■ **Text under study**
*** Begin section ***
One idea is that, when a brand’s meaning is easily understood, the public perceives that interacting with that brand will be uncomplicated. Let’s take Amazon, for example, currently the number one simple brand in the U.S.: Everyone knows that Amazon means “hassle-free online marketplace”. Knowing that, the public expects to be able to open Amazon easily, shop for what they want easily, buy an item quickly, and then receive fast shipment without any difficulty. We seem naturally attracted to a respite from ubiquitous information overload and the stress of complicated transactions.
 
Studies show that consumers will spend more on simpler experiences than on the complicated ones. Contrary to the “bells & whistles” idea, consumers seem to understand that the less complicated something is, the less there is that can go wrong. Starbucks is a good example (this year’s number ten simple U.S. brand): You a pay a premium, but you get exactly what you want and you get it right now. Easy. Yes, you can get more than coffee, but the emphasis is on what Starbucks does best and what the public wants the most.
 
Perhaps the more powerful idea is that an easily-understood brand is more trustworthy. Example: McDonald’s (currently America’s number three simple brand). To understand the meaning of the McDonald’s brand is to know exactly what you’re going to get at McDonald’s. Even if you think McDonald’s food is consistently bad, its consistency is comforting. With that kind of identity, consumers are comfortable not only interacting with the brand, but recommending it to friends as well.
 

Today’s latest marketing trends:

Social media has hit the big-time. #duh. Here’s what’s new: From the standpoint of technology and marketing sophistication, social media is maturing, despite its juvenile content on some networks. Social media is quickly becoming a tool for retaining preferred customers in addition to finding new customers. Social media marketing strategies are a necessity for business survival, not a luxury. And to top things off, SEO and social media are becoming progressively more integrated, with highly-shared links translating to highly-ranked searches. Individual networks are still jockeying for position (Foursquare is down, MySpace is back up, LinkedIn is still up, Facebook is down among youth, Twitter is up among youth), but the overall trend continues upward. What you can take from this is recognizing which social media works best with your target demographic.
*** End section ***
■ **Actions to take**
a. In the passage on simple brands and marketing trends, which brand is named as America's number three simple brand?
b. Extend the passage on simple brands and marketing trends, beginning after its final sentence.

■ **Given data**
*** Begin section ***
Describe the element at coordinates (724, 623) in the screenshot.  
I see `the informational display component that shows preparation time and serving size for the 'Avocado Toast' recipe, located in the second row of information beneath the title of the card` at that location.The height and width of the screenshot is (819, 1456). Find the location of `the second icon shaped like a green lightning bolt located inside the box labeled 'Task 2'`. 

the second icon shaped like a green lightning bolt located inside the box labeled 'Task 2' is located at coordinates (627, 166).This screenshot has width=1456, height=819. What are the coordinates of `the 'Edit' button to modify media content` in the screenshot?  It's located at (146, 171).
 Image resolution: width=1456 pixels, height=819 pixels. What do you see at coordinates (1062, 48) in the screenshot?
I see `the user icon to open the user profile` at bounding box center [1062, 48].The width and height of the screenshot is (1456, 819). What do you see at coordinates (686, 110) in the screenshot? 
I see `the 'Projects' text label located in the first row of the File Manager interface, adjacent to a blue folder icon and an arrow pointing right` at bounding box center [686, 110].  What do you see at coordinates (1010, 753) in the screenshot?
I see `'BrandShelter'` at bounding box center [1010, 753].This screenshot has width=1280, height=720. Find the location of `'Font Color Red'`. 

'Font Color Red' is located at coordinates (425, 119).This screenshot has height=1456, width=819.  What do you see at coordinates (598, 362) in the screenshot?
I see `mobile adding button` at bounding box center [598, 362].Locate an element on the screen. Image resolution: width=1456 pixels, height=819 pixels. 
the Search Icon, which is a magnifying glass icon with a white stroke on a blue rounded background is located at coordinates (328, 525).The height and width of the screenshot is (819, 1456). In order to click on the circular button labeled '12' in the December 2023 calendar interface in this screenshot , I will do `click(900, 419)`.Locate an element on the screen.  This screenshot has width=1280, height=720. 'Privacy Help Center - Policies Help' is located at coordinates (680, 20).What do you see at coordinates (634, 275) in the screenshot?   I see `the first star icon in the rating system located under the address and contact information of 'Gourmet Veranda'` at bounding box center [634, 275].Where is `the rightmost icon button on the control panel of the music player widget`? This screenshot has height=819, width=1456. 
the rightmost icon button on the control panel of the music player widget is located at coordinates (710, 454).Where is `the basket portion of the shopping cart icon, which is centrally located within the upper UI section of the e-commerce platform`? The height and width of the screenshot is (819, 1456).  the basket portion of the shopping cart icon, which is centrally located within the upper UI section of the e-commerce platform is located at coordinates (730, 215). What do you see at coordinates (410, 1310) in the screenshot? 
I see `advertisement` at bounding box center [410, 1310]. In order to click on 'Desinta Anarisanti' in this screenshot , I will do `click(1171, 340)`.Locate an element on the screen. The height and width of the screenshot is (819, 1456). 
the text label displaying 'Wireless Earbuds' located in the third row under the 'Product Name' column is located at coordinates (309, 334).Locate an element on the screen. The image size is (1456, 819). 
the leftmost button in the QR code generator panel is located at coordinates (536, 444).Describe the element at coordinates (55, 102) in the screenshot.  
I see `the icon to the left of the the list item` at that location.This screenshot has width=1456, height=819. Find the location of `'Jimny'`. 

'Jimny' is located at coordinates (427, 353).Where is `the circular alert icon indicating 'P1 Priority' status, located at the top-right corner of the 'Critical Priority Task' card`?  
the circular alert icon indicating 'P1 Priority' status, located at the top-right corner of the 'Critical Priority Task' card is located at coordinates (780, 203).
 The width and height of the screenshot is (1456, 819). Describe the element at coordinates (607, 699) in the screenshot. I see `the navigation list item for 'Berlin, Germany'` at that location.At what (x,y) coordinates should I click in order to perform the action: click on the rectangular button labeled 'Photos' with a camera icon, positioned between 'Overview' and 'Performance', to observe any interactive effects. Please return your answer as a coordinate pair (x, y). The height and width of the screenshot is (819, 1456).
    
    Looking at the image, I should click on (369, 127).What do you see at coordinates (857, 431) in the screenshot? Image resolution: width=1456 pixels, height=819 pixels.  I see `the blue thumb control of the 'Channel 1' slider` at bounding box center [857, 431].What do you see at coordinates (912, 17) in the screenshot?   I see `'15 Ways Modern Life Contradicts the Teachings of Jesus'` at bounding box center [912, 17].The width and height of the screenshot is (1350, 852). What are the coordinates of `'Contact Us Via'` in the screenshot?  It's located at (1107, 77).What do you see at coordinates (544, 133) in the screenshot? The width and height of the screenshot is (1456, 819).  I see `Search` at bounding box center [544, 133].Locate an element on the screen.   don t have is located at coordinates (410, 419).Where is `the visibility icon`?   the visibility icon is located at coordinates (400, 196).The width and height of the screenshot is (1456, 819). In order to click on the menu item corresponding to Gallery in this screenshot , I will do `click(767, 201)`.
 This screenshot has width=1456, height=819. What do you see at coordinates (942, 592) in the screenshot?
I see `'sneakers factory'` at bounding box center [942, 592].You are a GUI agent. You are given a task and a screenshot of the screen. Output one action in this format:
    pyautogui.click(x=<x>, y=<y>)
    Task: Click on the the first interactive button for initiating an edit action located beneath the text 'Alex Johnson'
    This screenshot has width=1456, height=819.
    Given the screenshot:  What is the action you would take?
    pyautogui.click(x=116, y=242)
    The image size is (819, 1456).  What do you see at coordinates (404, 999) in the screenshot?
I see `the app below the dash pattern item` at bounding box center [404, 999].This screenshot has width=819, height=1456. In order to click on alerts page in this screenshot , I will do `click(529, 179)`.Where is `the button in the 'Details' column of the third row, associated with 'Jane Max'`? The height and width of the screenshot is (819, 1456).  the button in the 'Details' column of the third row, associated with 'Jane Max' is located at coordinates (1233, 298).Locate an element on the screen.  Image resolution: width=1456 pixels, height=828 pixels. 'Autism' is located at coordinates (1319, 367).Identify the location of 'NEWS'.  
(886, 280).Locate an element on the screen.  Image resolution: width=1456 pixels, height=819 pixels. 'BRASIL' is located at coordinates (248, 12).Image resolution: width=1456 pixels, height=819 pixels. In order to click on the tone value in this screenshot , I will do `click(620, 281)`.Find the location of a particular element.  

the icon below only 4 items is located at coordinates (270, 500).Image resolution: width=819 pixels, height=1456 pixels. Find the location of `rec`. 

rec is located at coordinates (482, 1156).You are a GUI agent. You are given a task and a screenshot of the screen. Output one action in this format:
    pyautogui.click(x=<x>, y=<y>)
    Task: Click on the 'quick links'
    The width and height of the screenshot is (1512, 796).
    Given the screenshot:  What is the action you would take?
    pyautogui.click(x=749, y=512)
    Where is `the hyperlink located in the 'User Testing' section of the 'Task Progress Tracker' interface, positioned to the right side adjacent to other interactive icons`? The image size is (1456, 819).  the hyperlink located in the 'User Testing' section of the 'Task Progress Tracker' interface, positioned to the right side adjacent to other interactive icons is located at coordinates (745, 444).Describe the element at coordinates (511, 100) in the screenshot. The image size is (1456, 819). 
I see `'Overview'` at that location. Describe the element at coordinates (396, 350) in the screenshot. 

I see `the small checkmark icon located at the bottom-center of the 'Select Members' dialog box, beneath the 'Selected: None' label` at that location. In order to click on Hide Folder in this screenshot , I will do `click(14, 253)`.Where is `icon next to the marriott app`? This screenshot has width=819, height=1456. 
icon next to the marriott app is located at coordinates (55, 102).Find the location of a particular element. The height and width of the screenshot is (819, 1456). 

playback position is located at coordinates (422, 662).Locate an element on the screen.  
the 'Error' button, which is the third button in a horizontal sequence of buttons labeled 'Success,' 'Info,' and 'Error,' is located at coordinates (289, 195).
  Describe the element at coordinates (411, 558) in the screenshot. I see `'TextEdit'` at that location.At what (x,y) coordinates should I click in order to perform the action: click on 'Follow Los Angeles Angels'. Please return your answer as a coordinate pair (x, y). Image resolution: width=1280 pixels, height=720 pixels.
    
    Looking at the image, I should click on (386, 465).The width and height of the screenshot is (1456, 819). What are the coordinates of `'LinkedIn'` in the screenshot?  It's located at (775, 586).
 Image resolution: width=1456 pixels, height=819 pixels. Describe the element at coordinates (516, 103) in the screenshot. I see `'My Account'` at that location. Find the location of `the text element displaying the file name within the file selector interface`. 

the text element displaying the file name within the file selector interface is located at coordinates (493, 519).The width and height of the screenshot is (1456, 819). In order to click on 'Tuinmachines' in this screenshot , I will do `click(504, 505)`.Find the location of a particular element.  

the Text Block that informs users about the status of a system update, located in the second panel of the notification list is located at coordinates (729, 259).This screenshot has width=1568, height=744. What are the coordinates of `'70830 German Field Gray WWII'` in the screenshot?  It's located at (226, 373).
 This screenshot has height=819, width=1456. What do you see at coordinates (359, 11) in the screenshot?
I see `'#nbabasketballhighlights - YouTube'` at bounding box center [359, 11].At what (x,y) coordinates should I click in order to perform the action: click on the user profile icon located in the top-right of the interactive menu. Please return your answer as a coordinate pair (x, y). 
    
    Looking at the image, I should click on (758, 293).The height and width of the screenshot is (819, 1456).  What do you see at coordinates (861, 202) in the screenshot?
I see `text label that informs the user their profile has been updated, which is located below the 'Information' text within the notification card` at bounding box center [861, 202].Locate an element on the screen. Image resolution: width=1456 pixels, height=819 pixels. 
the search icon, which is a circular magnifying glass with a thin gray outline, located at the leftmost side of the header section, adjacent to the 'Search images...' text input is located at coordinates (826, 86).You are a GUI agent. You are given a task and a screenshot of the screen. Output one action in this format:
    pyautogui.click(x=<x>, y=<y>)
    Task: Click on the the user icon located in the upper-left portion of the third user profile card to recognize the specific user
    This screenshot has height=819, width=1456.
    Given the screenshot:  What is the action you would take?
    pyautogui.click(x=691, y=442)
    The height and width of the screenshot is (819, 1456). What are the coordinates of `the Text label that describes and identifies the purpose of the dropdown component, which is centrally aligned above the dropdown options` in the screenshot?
*** End section ***
■ **Per-task outputs**
a. McDonald's.

b.
Mobile computing has heated up quickly. Websites that are not currently optimized for mobile use are losing. Businesses that are launching their own mobile apps and services are winning. And, consumers are not just swapping PC’s for iPhones—they continue to use mobile devices for tasks they never asked their PC’s to do, paving the way for new marketing opportunities. These include the digital wallet (with new mobile loyalty programs), location-based point-of-decision communications (such as just-in-time delivery of incentives and coupons) and QR codes—a technology that has matured and raised expectations of creativity.
Content rules; visual content rules even more. The pressures to develop content better and faster have never been greater. And there’s a twist: visual content is killing text-based content. The hottest social media networks are those that focus on images and video, not just words; infographics are killing pure data. On websites, the need for creative, relevant content continues to grow with each Google Search Engine algorithm update.
 
Simpler is better. Overwhelmed by sensory input, consumers are opting for brands with easily-understood, simple messages. Trust, referral of friends and eagerness to engage a brand all increase dramatically as complexity declines.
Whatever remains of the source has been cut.